Sign bill to end long-term solitary confinement
Rochester Democrat & Chronicle
Long-term solitary confinement is torture.
That was the first sentence of a D&C editorial two years ago calling for New York state to end an inhumane and counter-productive practice in New York state prisons.
It is also the first sentence of today’s editorial because long-term solitary confinement remains in effect. The difference now is that Gov. Andrew Cuomo’s signature is all that’s needed to relegate long-term solitary confinement to the dustbin of history in New York.
The Humane Alternatives to Long-Term (HALT) Solitary Confinement Act would put strict restrictions on when solitary could be employed. It has been passed by both the state Assembly and the state Senate.
Gov. Cuomo should waste no time in making the measure state law.
What the bill would do:
∫ Put a 15-day limit on solitary confinement.
∫ Ban the use of special diets as punishment.
∫ Require a mental health screening before solitary is assigned.
∫ Mandate a heightened level of care for prisoners in segregated confinement or residential rehabilitation units.
∫ Limit inmates from being in segregated confinement not only for no more than 15 days straight, but no more than 20 out of 60 days.
Why does this matter? For one, current practice violates the United Nations’ “standard minimum rules” for the treatment of prisoners. The United States loses credibility in promoting human rights elsewhere in the world when our own practices are cruel and inhumane.
For another, The Legislative Gazette on Friday cited a Columbia University study that associates long-term solitary confinement with “a number of potentially irreversible mental conditions.” These stem from sensory deprivation, lack of interaction with others and seemingly endless idle time in a space about the size of an elevator.
These research findings are deeply concerning. They indicate such confinement leads to lifelong harm for a prisoner who’s been kept “in the box” for lengthy periods of time measured in weeks, months or years. And it signals that the public itself can be harmed upon that prisoner’s release because the mental conditions can lead to aggressive behavior, the research shows.

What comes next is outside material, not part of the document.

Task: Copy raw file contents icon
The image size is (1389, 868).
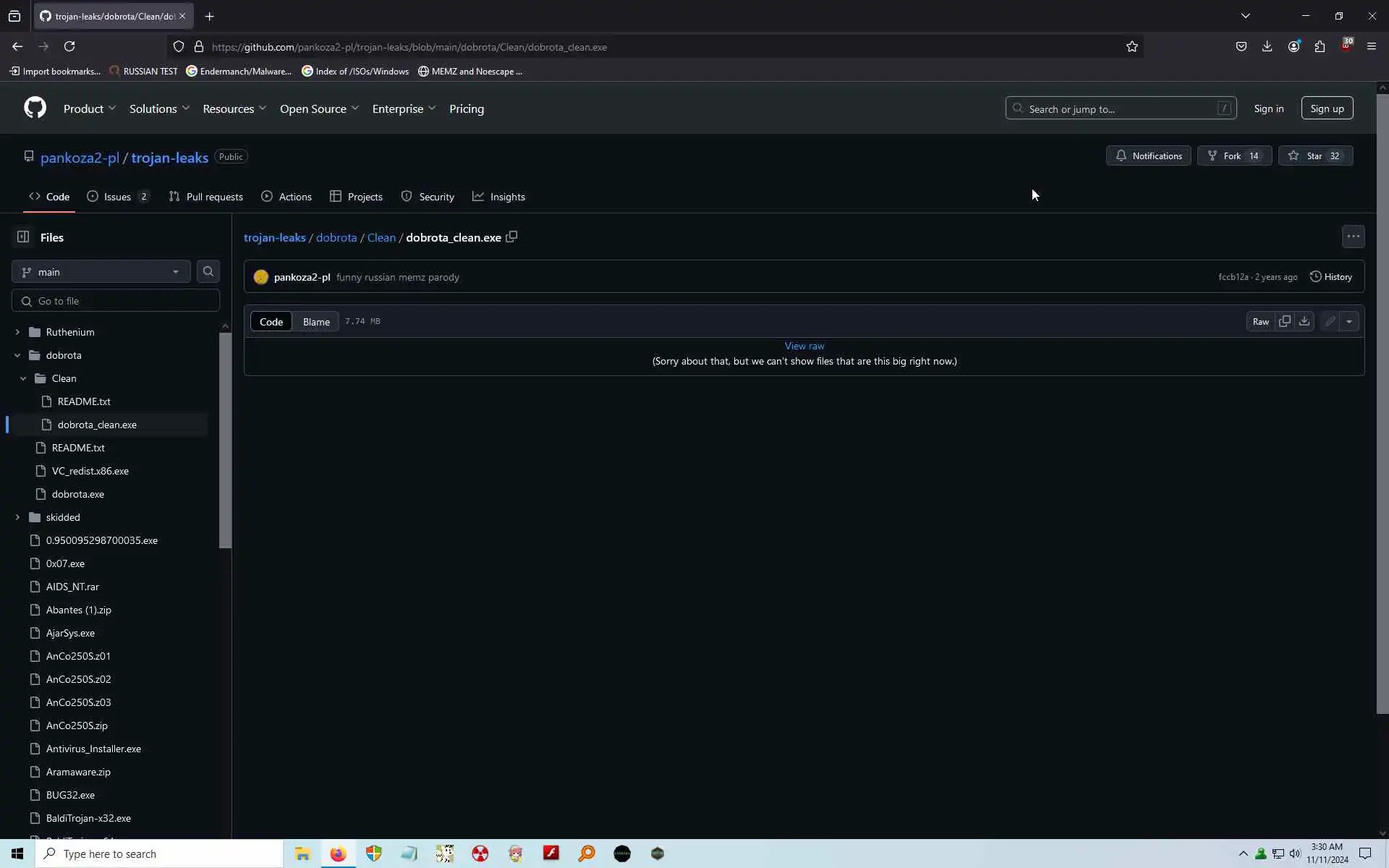Action: (1285, 321)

The Legislative Gazette article also details a Zoom video call conducted last week by the bill’s advocates, among them religious leaders. One speaker was a sibling of a former prisoner who spent extended time in solitary.
“His mindset is so boggled, it’s like everyone’s against him,” the speaker said. “He’s afraid to be around people.”
That is simply tragic. Instead of rehabilitating prisoners, long-term solitary confinement is tearing them down and reducing substantially the likelihood those prisoners will become productive members of society after serving their time.
A punishment with such dire impact has no place in our prisons or our society. For one, the general public has no way of knowing if decisions made to place a particular prisoner into long-term solitary are made for arbitrary and capricious reasons.
For another, our corrections officers will be safer, and their jobs made easier, if the state Department of Corrections simply invests more into mental-health treatment.
As the D&C’s 2019 editorial stated, “prisons in Mississippi, North Dakota and Maine experienced marked declines in violence when they reduced the population in solitary confinement.”
So will New York’s. Sign the law please, governor.